Dealing with death and the prospect of death is, at least for me, profoundly sobering and thought-provoking because it ultimately causes us to think about life — its meaning, purpose and quality. I want to share with you my response to my friend.
“Thank you for your note about the passing of your mom. It was, of course, very sad and you have my love and condolences. I did not know her well but I always admired her and your dad for the way they were and for the way they lived and, especially, for the extraordinary job they did raising a son who is my model of a mensch.
“Your positive perspective and description of her quiet graceful passing without the trauma and pain of prolonged illness was genuinely inspiring. And I thank you for that.
“Sadly, we (I more than you) are at the age where every year is filled with heart-moving news that our generation is dwindling. And when the obituary list includes an inevitably growing number of people we knew and loved, the reality of our own mortality gets increasingly more vivid.

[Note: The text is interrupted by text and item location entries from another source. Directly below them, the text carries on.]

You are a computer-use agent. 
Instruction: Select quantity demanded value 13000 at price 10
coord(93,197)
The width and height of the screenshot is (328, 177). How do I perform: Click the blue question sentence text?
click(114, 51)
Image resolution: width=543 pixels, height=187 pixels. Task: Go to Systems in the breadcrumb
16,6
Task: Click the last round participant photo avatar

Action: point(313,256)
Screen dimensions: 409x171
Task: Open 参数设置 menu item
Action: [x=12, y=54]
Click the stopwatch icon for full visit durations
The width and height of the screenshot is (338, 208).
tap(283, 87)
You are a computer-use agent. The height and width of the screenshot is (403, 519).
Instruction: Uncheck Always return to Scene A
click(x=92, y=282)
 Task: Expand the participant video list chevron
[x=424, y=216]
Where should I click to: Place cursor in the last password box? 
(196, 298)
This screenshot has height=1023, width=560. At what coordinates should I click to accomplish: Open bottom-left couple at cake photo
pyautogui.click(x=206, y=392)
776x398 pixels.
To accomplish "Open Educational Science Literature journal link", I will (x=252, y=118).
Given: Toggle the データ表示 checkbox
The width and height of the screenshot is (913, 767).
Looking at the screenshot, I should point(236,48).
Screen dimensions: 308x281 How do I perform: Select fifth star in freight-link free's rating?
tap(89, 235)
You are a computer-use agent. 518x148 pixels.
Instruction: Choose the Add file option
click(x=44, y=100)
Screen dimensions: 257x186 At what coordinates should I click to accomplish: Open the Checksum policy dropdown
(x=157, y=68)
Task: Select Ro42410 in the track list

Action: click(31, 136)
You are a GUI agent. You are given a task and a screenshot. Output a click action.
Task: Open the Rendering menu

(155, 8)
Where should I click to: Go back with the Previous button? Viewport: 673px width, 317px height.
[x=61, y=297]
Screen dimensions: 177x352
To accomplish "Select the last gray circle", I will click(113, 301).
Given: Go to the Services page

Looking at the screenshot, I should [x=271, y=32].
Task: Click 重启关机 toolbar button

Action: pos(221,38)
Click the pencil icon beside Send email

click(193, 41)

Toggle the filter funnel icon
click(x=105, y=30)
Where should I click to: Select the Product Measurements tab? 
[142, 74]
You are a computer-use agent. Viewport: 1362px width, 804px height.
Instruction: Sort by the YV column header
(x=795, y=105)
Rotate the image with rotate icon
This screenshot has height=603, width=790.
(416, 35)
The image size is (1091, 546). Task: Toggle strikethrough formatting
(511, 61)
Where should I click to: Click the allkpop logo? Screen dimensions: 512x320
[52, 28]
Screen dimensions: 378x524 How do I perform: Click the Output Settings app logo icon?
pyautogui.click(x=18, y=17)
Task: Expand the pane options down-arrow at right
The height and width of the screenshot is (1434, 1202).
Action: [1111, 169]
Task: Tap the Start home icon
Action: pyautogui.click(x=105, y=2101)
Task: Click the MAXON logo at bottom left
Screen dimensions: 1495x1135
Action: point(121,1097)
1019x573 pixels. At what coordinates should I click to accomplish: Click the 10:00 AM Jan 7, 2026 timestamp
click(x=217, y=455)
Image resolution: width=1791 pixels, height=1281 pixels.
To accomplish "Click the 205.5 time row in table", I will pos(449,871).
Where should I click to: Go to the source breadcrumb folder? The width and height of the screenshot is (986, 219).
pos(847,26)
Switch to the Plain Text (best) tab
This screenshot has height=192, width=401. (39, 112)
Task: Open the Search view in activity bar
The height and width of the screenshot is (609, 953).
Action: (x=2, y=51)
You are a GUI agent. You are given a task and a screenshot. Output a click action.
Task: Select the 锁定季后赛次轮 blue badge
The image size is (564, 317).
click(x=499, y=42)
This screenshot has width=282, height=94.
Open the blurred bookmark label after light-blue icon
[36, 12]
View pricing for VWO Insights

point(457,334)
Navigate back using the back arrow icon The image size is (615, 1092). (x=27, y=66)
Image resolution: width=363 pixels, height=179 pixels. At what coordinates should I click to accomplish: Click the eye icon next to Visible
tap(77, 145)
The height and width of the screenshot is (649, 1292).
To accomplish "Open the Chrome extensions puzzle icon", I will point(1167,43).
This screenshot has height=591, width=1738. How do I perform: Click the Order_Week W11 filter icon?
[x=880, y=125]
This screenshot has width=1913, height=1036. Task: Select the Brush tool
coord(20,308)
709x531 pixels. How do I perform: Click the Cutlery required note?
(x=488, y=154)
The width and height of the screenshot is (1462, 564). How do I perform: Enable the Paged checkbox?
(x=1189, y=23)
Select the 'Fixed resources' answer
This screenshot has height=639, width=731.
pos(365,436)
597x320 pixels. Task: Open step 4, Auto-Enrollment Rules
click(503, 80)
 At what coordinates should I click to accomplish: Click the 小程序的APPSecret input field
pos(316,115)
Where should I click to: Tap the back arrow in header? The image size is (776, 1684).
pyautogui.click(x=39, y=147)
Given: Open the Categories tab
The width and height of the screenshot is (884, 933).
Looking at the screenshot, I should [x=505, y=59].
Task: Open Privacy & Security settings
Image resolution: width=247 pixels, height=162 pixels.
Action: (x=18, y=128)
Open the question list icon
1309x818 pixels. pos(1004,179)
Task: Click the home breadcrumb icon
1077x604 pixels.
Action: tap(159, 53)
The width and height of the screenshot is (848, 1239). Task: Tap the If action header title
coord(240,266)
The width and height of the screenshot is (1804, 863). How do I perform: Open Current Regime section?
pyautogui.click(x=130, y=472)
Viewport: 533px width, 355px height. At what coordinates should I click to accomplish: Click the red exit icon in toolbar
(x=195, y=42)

This, in turn, heightens the desire to use whatever days we have left well and find ways to extract meaning and joy out of what we do and who we spend time with.
“I don’t know if there really is a good way or a good time to die, but even the possibility of such a graceful end softens my view of the future.
“I hope it is not tacky to quote myself but your mom exemplifies what I meant when I wrote: ‘What will matter is not your memories but the memories of those who loved you. What will matter is how long you will be remembered, by whom and for what.’
“Your mom lived a life that mattered. Of course it is natural to wish it was longer but how very fortunate you are that she lived and left in a way that brings a warm feeling to those who knew her.
“Her gifts to you and the rest of your family are meaningful and permanent and justify what I hope will be an uplifting celebration of her life in the coming days and a genuine feeling of gratitude for the rest of your life.
“Her last gift is a museum full of memories that can truly justify the wisdom: ‘Don’t cry because it is over, smile because it happened.’ ”
This is Michael Josephson reminding you that character counts.